Injuries always seem to come in threes with me. It's all very minor stuff this time, but I'm looking a tad battered today.
First, the blindfold on Tuesday night has scraped a big raw patch on my nose, despite all the padding. I am not, you understand, complaining, not in the slightest, but I do have a big, highly visible scab on my nose now.
Then last night, I'm attempting to put a garbage bag in the big bin outside the flats when I trip on the step leading up to the bin and land face first on the concrete. Skinned elbow, twisted ankle.
And this morning, I do my usual routine of taking the dogs for a short stroll round the block while the coffee machine processes my essential caffeiney goodness, and we get imbrangled in tabby cats and terriers on Helyar Road. So I'm attempting the "move along, nothing to see here" routine with my reluctant, overexcited lads while the Helyar Road mob swarm round my ankles, and bloody Squish twists round my legs and trips me up, the little sod. I hit the deck again. This time I managed to skin my knee, and the woman belonging to the Helyar Terrier Squadron was so concerned she offered me tea and kept asking if I was all right. It took ten minutes to convince her that the staggering, the unfocussed eyes and slurred speech were down to simple caffeine deprivation rather than dog-induced concussion. Also, the tabby cat was laughing at me from the opposite pavement the entire time. I almost wished I'd let go of Spike's lead just to wipe the smile off its face... but I have to keep living a hundred yards away from these people, so I restrained myself.
In other news, I've been seduced into finally signing up at
TrollKingdom.

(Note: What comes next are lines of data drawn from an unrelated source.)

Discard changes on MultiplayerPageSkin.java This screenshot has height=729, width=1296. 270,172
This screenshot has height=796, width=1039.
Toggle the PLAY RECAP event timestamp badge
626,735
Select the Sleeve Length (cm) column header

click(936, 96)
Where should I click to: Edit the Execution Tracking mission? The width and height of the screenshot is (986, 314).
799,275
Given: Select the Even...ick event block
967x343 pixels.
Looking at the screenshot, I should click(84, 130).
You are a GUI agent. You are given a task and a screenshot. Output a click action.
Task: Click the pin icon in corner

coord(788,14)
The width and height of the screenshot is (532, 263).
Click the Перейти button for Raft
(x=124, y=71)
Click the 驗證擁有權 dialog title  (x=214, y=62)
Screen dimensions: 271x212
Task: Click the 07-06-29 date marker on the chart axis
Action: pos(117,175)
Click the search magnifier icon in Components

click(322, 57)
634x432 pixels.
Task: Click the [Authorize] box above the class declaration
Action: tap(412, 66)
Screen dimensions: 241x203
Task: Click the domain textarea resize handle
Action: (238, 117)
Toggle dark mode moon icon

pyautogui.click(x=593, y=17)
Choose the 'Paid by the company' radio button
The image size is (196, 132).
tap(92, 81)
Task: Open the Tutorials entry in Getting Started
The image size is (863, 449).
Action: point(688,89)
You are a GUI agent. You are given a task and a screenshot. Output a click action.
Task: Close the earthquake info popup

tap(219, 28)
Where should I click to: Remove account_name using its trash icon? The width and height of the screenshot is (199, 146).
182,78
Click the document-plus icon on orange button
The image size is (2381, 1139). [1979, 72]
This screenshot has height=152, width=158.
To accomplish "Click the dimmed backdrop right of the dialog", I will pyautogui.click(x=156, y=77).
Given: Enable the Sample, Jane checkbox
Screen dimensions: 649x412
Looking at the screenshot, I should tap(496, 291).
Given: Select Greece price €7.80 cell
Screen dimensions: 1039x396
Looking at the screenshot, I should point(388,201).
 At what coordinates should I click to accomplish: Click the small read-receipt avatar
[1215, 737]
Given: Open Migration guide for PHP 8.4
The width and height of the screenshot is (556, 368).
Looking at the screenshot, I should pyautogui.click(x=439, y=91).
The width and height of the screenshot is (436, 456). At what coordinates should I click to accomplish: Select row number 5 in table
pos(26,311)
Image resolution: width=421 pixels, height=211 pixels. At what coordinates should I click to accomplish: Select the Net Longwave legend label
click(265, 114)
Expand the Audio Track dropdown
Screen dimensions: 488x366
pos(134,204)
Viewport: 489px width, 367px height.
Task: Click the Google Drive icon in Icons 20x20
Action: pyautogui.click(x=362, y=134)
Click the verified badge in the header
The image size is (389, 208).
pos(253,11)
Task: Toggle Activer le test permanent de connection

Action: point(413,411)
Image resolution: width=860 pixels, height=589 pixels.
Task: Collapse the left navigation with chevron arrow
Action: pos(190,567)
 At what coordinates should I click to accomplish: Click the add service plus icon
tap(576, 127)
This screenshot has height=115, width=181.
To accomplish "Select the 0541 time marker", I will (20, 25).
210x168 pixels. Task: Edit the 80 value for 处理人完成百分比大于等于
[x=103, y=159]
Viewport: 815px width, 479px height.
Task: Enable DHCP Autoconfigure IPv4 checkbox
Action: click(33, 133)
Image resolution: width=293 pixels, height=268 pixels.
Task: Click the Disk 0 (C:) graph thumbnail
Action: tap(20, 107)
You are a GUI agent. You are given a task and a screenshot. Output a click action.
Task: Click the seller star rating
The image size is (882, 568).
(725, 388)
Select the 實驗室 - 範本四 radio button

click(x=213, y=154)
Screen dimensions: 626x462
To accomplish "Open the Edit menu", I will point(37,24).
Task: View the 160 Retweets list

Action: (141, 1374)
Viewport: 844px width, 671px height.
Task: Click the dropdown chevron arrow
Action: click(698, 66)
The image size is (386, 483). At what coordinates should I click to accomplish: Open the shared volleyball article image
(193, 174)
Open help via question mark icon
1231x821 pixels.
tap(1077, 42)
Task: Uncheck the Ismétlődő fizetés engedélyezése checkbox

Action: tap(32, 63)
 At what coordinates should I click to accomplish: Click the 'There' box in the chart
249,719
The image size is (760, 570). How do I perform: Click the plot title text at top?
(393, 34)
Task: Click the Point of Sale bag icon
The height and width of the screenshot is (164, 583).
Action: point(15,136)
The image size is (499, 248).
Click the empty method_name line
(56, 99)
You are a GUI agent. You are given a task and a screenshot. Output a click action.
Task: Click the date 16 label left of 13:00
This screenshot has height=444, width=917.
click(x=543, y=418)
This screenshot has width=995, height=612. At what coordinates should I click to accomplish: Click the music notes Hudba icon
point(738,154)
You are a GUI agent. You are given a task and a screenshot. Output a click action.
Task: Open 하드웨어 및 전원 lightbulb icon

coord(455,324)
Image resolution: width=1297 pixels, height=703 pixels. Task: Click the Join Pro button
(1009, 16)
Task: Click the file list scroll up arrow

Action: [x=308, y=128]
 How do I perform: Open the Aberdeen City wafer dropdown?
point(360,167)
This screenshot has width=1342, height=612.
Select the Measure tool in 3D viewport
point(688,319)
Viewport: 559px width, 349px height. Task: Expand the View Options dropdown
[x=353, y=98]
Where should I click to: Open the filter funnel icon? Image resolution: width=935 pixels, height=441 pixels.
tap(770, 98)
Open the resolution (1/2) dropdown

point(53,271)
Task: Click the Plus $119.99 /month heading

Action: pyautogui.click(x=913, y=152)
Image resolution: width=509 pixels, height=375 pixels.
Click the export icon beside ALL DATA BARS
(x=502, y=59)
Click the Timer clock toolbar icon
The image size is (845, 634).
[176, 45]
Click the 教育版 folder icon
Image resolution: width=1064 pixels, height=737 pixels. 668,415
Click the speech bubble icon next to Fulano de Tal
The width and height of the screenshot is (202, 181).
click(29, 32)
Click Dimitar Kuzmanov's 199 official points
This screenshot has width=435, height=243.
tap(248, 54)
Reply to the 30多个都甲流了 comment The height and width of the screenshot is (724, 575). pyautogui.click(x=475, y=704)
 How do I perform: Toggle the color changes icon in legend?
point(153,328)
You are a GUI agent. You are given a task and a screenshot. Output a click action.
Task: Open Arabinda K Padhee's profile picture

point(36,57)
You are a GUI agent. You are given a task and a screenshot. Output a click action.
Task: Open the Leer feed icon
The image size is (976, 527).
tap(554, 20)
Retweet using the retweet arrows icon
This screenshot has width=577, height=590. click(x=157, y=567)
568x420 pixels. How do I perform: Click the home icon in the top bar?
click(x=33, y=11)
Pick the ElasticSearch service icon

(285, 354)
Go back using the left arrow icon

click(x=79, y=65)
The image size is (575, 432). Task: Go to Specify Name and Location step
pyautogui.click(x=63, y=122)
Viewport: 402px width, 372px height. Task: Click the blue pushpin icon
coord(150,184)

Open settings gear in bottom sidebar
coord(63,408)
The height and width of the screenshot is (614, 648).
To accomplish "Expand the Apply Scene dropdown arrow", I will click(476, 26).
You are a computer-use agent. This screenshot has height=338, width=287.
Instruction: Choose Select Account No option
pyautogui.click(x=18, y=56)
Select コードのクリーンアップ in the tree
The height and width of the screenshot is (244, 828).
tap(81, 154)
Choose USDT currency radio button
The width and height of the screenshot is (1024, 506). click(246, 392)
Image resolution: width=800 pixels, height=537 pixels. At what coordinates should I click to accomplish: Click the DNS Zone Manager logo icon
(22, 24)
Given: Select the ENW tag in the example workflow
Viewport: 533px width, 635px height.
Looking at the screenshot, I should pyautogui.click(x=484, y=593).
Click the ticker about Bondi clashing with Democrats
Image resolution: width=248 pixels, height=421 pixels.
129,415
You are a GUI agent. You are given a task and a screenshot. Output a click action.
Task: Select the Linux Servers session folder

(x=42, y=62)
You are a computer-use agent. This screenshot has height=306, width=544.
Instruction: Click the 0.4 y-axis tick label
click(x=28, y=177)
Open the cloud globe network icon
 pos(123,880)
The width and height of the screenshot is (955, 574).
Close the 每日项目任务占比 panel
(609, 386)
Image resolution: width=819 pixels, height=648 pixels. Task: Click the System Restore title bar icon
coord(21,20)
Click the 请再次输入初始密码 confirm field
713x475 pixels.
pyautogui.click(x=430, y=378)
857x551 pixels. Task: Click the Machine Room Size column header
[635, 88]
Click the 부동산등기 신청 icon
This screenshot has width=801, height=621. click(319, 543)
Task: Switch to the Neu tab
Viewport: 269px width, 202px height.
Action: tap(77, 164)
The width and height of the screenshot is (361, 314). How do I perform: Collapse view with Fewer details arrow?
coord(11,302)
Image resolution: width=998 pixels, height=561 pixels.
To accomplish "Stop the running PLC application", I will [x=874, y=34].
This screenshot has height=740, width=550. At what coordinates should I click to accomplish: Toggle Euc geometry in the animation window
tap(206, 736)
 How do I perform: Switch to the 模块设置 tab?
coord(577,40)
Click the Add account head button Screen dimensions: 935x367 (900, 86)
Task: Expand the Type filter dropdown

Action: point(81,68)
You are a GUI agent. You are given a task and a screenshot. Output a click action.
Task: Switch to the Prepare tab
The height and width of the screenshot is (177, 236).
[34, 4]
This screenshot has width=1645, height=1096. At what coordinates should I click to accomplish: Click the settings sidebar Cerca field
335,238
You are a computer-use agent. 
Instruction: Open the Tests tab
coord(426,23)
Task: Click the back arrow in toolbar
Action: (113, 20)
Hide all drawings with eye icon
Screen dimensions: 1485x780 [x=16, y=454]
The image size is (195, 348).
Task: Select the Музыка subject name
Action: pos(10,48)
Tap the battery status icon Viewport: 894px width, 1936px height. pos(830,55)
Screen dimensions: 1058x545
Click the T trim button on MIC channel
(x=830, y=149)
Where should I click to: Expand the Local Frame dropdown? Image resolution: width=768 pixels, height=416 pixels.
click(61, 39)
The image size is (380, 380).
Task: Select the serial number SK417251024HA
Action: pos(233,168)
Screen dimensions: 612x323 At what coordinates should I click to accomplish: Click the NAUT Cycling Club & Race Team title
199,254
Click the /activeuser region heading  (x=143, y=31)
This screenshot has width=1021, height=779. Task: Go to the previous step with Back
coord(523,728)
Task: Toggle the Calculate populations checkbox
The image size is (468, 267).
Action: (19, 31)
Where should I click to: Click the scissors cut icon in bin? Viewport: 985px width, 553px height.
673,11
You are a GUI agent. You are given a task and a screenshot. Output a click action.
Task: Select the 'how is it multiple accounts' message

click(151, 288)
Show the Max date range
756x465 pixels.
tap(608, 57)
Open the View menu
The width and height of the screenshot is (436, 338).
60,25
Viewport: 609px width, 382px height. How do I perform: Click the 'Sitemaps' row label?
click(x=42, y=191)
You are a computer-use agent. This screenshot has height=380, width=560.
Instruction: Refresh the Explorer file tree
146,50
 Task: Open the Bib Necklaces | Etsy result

It's more fun than I expected. I'm trying to restrain myself from calling everyone "dear" there too much, although I've done it for decades, because it's someone else's trademark and I don't want to give the impression I'm taking the piss. Then again, if it makes the ones who don't know me think I'm her, that could provide amusement all on its own...
And a bizarre moment last night, when I took the dogs out shopping. Two women standing talking on the corner of Helyar Road and Woodbury Avenue, one of whom I'd spoken to before, and I got sucked into the conversation and ended up standing there for half an hour revelling in the randomness. Woman 2 was one of those born raconteurs - she had both of us snerking and gurgling out loud with her description of trying to get her husband off the Internet long enough for sex, her story of going to the doctor with an abscess in a place no abscess should be (she demonstrated the way it made her walk...) and her retelling of conversations overheard on the bus. When I run into her again I'm going to try and talk her into getting a LiveJournal.